● Exercise requirements:
Format each line of the rows below as one string in a JSON list, leaving out blank lines.

● Records provided:
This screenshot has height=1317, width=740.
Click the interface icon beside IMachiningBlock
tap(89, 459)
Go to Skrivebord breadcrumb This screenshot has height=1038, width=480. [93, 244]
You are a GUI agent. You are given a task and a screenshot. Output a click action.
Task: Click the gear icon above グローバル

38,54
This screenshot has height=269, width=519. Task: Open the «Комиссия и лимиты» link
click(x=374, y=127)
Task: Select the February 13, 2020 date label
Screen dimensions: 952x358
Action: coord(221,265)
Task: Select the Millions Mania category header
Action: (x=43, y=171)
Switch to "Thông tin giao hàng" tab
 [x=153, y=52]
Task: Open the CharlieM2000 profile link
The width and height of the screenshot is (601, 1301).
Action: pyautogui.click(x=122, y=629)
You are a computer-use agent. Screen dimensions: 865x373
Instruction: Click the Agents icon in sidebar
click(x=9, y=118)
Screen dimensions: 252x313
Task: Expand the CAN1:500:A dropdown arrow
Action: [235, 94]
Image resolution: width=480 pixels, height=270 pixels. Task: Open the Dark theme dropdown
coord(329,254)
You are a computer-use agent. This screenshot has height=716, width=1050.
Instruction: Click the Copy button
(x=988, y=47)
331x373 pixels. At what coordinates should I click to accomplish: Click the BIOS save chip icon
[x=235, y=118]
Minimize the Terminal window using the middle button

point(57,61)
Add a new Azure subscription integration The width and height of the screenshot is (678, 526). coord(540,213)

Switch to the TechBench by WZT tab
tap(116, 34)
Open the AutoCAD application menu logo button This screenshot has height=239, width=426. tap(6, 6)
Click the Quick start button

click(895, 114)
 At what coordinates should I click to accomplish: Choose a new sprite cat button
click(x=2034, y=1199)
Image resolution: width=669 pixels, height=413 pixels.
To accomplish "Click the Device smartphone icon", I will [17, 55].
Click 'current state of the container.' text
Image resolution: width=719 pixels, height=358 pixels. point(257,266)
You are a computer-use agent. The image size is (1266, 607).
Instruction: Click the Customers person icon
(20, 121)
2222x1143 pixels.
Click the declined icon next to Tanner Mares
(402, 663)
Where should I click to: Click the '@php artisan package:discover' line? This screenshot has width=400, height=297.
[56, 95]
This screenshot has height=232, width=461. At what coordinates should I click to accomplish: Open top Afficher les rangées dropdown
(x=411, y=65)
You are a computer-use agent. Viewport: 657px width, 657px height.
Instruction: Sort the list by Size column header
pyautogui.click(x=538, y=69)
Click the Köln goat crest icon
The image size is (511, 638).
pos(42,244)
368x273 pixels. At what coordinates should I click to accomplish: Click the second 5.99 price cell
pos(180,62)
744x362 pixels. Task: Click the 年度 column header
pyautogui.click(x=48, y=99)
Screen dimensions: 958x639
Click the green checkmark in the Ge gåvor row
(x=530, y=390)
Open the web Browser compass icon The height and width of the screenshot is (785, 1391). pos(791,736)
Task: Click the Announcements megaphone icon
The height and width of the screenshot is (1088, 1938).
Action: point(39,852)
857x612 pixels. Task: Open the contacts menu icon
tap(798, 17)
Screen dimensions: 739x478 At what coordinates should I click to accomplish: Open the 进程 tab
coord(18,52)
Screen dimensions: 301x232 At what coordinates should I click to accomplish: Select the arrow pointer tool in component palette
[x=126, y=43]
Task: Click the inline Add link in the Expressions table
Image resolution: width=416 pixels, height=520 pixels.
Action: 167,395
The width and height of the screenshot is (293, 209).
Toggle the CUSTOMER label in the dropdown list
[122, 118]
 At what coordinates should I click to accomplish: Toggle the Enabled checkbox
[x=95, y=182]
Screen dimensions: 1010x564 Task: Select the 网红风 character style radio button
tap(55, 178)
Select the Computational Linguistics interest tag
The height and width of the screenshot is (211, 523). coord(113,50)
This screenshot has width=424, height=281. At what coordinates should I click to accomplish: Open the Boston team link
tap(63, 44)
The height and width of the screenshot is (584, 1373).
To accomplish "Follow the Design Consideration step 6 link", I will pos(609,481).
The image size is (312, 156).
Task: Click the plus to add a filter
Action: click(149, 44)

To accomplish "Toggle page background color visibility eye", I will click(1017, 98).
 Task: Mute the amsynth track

● Response for this exercise:
[
  "This screenshot has height=1317, width=740.",
  "Click the interface icon beside IMachiningBlock",
  "tap(89, 459)",
  "Go to Skrivebord breadcrumb This screenshot has height=1038, width=480. [93, 244]",
  "You are a GUI agent. You are given a task and a screenshot. Output a click action.",
  "Task: Click the gear icon above グローバル",
  "38,54",
  "This screenshot has height=269, width=519. Task: Open the «Комиссия и лимиты» link",
  "click(x=374, y=127)",
  "Task: Select the February 13, 2020 date label",
  "Screen dimensions: 952x358",
  "Action: coord(221,265)",
  "Task: Select the Millions Mania category header",
  "Action: (x=43, y=171)",
  "Switch to \"Thông tin giao hàng\" tab",
  " [x=153, y=52]",
  "Task: Open the CharlieM2000 profile link",
  "The width and height of the screenshot is (601, 1301).",
  "Action: pyautogui.click(x=122, y=629)",
  "You are a computer-use agent. Screen dimensions: 865x373",
  "Instruction: Click the Agents icon in sidebar",
  "click(x=9, y=118)",
  "Screen dimensions: 252x313",
  "Task: Expand the CAN1:500:A dropdown arrow",
  "Action: [235, 94]",
  "Image resolution: width=480 pixels, height=270 pixels. Task: Open the Dark theme dropdown",
  "coord(329,254)",
  "You are a computer-use agent. This screenshot has height=716, width=1050.",
  "Instruction: Click the Copy button",
  "(x=988, y=47)",
  "331x373 pixels. At what coordinates should I click to accomplish: Click the BIOS save chip icon",
  "[x=235, y=118]",
  "Minimize the Terminal window using the middle button",
  "point(57,61)",
  "Add a new Azure subscription integration The width and height of the screenshot is (678, 526). coord(540,213)",
  "Switch to the TechBench by WZT tab",
  "tap(116, 34)",
  "Open the AutoCAD application menu logo button This screenshot has height=239, width=426. tap(6, 6)",
  "Click the Quick start button",
  "click(895, 114)",
  " At what coordinates should I click to accomplish: Choose a new sprite cat button",
  "click(x=2034, y=1199)",
  "Image resolution: width=669 pixels, height=413 pixels.",
  "To accomplish \"Click the Device smartphone icon\", I will [17, 55].",
  "Click 'current state of the container.' text",
  "Image resolution: width=719 pixels, height=358 pixels. point(257,266)",
  "You are a computer-use agent. The image size is (1266, 607).",
  "Instruction: Click the Customers person icon",
  "(20, 121)",
  "2222x1143 pixels.",
  "Click the declined icon next to Tanner Mares",
  "(402, 663)",
  "Where should I click to: Click the '@php artisan package:discover' line? This screenshot has width=400, height=297.",
  "[56, 95]",
  "This screenshot has height=232, width=461. At what coordinates should I click to accomplish: Open top Afficher les rangées dropdown",
  "(x=411, y=65)",
  "You are a computer-use agent. Viewport: 657px width, 657px height.",
  "Instruction: Sort the list by Size column header",
  "pyautogui.click(x=538, y=69)",
  "Click the Köln goat crest icon",
  "The image size is (511, 638).",
  "pos(42,244)",
  "368x273 pixels. At what coordinates should I click to accomplish: Click the second 5.99 price cell",
  "pos(180,62)",
  "744x362 pixels. Task: Click the 年度 column header",
  "pyautogui.click(x=48, y=99)",
  "Screen dimensions: 958x639",
  "Click the green checkmark in the Ge gåvor row",
  "(x=530, y=390)",
  "Open the web Browser compass icon The height and width of the screenshot is (785, 1391). pos(791,736)",
  "Task: Click the Announcements megaphone icon",
  "The height and width of the screenshot is (1088, 1938).",
  "Action: point(39,852)",
  "857x612 pixels. Task: Open the contacts menu icon",
  "tap(798, 17)",
  "Screen dimensions: 739x478 At what coordinates should I click to accomplish: Open the 进程 tab",
  "coord(18,52)",
  "Screen dimensions: 301x232 At what coordinates should I click to accomplish: Select the arrow pointer tool in component palette",
  "[x=126, y=43]",
  "Task: Click the inline Add link in the Expressions table",
  "Image resolution: width=416 pixels, height=520 pixels.",
  "Action: 167,395",
  "The width and height of the screenshot is (293, 209).",
  "Toggle the CUSTOMER label in the dropdown list",
  "[122, 118]",
  " At what coordinates should I click to accomplish: Toggle the Enabled checkbox",
  "[x=95, y=182]",
  "Screen dimensions: 1010x564 Task: Select the 网红风 character style radio button",
  "tap(55, 178)",
  "Select the Computational Linguistics interest tag",
  "The height and width of the screenshot is (211, 523). coord(113,50)",
  "This screenshot has width=424, height=281. At what coordinates should I click to accomplish: Open the Boston team link",
  "tap(63, 44)",
  "The height and width of the screenshot is (584, 1373).",
  "To accomplish \"Follow the Design Consideration step 6 link\", I will pos(609,481).",
  "The image size is (312, 156).",
  "Task: Click the plus to add a filter",
  "Action: click(149, 44)",
  "To accomplish \"Toggle page background color visibility eye\", I will click(1017, 98).",
  " Task: Mute the amsynth track"
]